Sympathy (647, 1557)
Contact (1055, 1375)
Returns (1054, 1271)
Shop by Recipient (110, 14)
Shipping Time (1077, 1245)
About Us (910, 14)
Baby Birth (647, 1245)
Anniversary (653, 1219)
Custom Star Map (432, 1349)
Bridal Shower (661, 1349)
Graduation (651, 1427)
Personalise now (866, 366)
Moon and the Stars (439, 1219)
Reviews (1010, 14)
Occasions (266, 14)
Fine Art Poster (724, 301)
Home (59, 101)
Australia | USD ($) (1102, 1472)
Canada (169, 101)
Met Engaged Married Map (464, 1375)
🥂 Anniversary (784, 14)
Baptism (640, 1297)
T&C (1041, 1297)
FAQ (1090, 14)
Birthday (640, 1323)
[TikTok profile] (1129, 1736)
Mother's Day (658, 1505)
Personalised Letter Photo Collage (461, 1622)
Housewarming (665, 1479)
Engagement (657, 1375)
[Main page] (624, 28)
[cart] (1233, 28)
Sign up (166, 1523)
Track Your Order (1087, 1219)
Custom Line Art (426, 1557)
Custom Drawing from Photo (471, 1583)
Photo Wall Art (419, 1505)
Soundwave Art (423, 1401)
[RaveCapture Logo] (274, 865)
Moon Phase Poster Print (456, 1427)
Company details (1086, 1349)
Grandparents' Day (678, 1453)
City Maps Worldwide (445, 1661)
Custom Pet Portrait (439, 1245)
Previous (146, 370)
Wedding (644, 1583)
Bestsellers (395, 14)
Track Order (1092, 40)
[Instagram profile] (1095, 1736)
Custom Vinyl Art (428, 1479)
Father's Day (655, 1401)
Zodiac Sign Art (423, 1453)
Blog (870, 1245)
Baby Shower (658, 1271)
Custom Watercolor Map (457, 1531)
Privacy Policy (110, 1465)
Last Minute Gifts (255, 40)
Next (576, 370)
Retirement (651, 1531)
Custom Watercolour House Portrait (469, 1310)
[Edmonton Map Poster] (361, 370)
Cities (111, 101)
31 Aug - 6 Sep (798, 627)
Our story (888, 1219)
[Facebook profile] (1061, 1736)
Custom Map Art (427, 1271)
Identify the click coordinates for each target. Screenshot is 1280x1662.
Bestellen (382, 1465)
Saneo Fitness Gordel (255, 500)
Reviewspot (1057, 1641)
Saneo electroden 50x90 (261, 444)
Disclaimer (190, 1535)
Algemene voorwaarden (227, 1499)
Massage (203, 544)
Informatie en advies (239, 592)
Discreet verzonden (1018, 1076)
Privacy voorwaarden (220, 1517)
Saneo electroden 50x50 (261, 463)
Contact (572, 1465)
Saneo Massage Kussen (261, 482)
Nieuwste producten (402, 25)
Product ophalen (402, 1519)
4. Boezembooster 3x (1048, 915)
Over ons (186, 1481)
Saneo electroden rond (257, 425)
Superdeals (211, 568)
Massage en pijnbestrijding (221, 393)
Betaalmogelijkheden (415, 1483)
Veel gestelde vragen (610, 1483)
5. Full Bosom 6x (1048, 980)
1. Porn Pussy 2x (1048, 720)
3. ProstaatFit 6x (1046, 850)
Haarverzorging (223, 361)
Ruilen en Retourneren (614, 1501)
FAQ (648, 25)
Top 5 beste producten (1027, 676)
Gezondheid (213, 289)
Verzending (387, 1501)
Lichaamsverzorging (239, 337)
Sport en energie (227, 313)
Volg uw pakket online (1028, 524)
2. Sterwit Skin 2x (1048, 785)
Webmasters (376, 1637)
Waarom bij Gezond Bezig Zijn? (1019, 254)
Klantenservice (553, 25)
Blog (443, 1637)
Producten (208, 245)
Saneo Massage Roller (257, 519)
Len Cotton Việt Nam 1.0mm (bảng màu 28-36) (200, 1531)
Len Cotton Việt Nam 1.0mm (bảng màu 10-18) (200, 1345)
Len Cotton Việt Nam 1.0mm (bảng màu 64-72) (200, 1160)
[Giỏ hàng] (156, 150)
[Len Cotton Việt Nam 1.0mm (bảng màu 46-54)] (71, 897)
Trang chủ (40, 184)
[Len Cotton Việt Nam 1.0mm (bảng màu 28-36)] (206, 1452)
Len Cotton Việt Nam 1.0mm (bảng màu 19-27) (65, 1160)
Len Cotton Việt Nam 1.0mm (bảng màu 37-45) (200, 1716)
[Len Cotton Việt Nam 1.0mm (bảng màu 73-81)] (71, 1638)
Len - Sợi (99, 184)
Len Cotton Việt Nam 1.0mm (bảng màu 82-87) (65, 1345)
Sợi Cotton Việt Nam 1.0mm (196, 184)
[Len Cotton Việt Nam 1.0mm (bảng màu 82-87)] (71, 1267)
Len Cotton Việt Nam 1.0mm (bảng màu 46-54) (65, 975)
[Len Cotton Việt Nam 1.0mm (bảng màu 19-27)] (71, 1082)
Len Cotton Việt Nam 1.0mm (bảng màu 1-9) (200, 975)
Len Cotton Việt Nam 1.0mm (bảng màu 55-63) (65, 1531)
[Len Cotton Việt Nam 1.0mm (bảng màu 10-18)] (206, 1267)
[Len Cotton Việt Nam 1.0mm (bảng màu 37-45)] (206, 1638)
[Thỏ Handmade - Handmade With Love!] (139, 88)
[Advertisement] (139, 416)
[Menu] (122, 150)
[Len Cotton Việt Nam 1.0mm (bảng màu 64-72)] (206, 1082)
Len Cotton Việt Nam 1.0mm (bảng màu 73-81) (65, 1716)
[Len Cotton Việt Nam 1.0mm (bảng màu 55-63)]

-*-

- WORK ITEM: Take every line in the preceding listing that contains "Saneo" and copy it.

- PROBLEM SOLUTION:
Saneo Fitness Gordel (255, 500)
Saneo electroden 50x90 (261, 444)
Saneo electroden 50x50 (261, 463)
Saneo Massage Kussen (261, 482)
Saneo electroden rond (257, 425)
Saneo Massage Roller (257, 519)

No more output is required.